Della sepoltura numero 33 e delle “tracce” che la riconducono a un condottiero o re dell’Epiro che può essere identificato con Alessandro “il Molosso”, ne ha approfonditamente parlato la dottoressa Maria Giuseppina Canosa, cui si deve l’importante scoperta archeologica.

“Fortuita”, come spesso accade in archeologia per i ritrovamenti più significativi, e “fortunata” perché quasi totalmente integra, la tomba numero 33 è stata scoperta nell’agosto del 1984.

“Dal 4 al 26 agosto del 1984 – racconta Canosa -abbiamo scavato senza sosta: la scoperta poteva far gola ai tombaroli. Un sentito ringraziamento, ancor oggi, lo devo alle Forze dell’Ordine che ci furono vicine: veri angeli custodi del nostro lavoro e del patrimonio storico-artistico”.

Uno studio di confronto fra i reperti trovati e altri ritrovamenti di corredi funerari, l’analisi delle fonti storiche durato oltre 14 anni è confluito nel volume Una tomba principesca da Timmari, dove viene avanzata l’ipotesi che si tratti di un personaggio eminente, individuabile, per le armi che lo accompagnano, come un nobile guerriero straniero macedone-epirota.

“Ho consegnato il testo nel 2001 all’Accademia dei Lincei – prosegue Canosa – che per 6 anni ha lavorato all’edizione del libro. Ad oggi, l’ipotesi che a Timmari sia stato sepolto Alessandro I d’Epiro detto “il Molosso” è suffragata da una serie di riscontri che vanno dal rito funebre eseguito, il corpo è stato prima cremato in una pira adiacente e poi inumato nella tomba, ai resti umani rinvenuti: solo il cranio e una costola. Resti minimi che non si devono alla cremazione – poiché le analisi degli esperti hanno appurato che è avvenuta a una temperatura troppo bassa perché la cremazione fosse completa– ma che ben collimano con quanto raccontato dalle fonti storiche: il corpo de “il Molosso” fu smembrato dai suoi nemici e sepolto in varie zone dell’Italia meridionale”.
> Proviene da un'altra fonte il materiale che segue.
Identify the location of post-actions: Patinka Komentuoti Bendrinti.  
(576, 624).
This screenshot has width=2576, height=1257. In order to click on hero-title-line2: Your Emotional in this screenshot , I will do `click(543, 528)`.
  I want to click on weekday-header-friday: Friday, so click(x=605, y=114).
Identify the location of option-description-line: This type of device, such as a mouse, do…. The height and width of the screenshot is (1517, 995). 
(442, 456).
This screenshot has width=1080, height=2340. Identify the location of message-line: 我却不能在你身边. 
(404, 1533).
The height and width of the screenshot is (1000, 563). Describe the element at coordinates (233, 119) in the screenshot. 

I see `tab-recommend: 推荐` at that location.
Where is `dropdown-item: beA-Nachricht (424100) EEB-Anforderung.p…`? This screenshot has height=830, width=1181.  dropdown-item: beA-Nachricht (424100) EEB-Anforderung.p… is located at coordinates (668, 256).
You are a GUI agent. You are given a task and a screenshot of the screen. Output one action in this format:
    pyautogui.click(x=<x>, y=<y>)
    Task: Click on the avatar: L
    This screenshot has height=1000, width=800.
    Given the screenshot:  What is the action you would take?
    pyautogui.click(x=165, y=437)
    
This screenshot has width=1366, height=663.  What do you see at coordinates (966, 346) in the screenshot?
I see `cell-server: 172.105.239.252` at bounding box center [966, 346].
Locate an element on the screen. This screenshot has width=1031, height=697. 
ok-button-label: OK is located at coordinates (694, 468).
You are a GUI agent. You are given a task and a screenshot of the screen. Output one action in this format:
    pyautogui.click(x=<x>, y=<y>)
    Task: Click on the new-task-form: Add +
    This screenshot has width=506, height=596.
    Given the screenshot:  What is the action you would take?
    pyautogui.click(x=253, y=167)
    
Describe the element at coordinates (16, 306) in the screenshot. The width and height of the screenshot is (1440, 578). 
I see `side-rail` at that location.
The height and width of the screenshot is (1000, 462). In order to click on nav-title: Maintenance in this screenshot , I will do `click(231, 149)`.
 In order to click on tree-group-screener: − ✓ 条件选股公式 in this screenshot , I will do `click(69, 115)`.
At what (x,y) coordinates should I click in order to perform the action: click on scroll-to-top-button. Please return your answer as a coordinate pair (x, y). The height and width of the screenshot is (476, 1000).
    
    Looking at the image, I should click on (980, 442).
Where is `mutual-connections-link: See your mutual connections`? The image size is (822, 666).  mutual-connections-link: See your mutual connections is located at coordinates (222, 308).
E ancora i resti del legno usato per il rogo funebre, con un frutto di pero mandorlino selvatico maturo che riporta al periodo del tardo autunno in cui il re dell’Epiro morì nel 331 a.C. Fra le testimonianze più significative: i vasi a figure rosse prodotti fra il 340 e il 335 a.C. dall’officina del Pittore di Dario per il corredo funebre, la ricca armatura in bronzo in stile epirota-macedone e la presenza nel corredo di un rampino di ferro. Attrezzo che fa supporre alla dottoressa Canosa che il defunto fosse il comandante di un corpo speciale, quello degli scalatori “agriani”, addestrato all’assalto delle mura delle città assediate. Corpo inserito da Filippo II nell’esercito macedone ed usato da Alessandro Magno durante la sua spedizione in Asia.

Seppur in presenza di queste ed altre importanti “indicazioni” che porterebbero all’identificazione della tomba 33 di Timmari con la sepoltura del re dell’Epiro, con onestà intellettuale nel volume Maria Giuseppina Canosa riconosce che il corredo – per quanto ricco – non è paragonabile a quelli delle tombe reali macedoni, e pertanto una simile identificazione non è “suffragata da elementi certi”.